I always admired Kuroki's work ethic, but I was also amazed to see how long the Marines kept him around and kept paying him huge salaries, years after it was obvious that he could no longer pitch effectively. Some baseball observers had wanted him to continue his career, or, more strangely, attempt to go to the U.S. His retirement has been long overdue.

Thanks for the memories, Tomohiro Kuroki, and good luck!
Comments
Re: Tomohiro Kuroki Retires
[ Author: BigManZam | Posted: Dec 13, 2007 1:42 PM | CLM Fan ]

It's easy to say he should have retired years ago when you're not a Marines fan. His constant injuries just broke the hearts of Marines fans who simply wanted to see him come back and be usable. You could see female fans in the stands crying after he got his first win in over 1,500 days. He meant a lot to them. You don't just throw away a player like that.

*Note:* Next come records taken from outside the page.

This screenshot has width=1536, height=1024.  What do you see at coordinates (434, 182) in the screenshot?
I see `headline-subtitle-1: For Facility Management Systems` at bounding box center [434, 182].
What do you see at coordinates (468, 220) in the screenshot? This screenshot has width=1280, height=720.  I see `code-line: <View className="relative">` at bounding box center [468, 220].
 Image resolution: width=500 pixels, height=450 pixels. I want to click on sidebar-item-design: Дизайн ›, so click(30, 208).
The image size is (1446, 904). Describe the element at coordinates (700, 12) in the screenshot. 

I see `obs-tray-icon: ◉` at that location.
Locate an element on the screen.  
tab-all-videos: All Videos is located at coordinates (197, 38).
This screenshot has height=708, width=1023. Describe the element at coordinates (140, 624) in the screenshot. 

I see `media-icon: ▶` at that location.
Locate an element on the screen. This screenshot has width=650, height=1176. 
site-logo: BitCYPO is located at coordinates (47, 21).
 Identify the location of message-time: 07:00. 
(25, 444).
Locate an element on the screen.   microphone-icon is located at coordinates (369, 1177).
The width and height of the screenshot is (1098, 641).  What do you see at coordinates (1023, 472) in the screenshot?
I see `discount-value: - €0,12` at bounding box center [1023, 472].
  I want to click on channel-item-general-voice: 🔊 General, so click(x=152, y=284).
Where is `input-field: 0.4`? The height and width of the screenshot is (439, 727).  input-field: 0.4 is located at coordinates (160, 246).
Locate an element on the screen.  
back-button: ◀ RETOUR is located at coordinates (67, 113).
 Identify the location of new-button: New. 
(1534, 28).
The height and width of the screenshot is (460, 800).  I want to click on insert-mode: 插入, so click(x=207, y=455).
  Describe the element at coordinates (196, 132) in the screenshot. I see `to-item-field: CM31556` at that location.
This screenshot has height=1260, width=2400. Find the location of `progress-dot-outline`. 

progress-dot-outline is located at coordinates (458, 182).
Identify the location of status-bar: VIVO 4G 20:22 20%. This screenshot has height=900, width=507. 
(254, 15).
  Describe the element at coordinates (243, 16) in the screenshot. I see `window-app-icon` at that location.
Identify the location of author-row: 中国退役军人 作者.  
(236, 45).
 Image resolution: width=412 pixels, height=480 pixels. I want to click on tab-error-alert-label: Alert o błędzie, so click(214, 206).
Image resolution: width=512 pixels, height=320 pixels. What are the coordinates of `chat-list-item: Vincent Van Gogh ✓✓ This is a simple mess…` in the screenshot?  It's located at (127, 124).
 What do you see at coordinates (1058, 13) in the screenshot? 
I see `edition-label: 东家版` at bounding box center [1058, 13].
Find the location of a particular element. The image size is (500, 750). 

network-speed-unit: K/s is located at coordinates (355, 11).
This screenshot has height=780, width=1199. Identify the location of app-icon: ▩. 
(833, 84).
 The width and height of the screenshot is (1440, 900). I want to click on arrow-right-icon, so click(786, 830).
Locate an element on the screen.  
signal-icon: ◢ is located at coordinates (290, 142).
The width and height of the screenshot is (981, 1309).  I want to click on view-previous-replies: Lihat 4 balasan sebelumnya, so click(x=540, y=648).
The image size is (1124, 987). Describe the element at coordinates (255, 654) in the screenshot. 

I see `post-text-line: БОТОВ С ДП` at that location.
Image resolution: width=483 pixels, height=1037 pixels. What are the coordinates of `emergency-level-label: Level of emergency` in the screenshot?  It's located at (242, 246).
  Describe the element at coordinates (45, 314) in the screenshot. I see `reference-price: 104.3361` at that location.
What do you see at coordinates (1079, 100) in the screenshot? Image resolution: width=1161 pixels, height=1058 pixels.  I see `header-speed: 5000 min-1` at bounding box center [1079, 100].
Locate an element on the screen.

Him, Hatsushiba, Kosaka, Morozumi, and Hori really represented what Chiba Lotte was all about before Bobby came along and turned them into a winning team. His retirement signifies the end of an era with the Chiba Lotte Marines. Even though he didn't get to play much in recent years, he'll always be the ace to Marines fans. In my opinion, more so than Irabu, Komiyama, or Shimizu ever were. I think Marines fans understood. As hard as it was for them to see him fall so much, it was the hardest on him.

I didn't get to watch many games this year, but I did get to see his final outing against the Lions. He pitched pretty well and I thought it was going to be the start of something. Perhaps it was a courtesy appearance, because his velocity was really down there. His fastball was slower than a lot of players' breaking balls.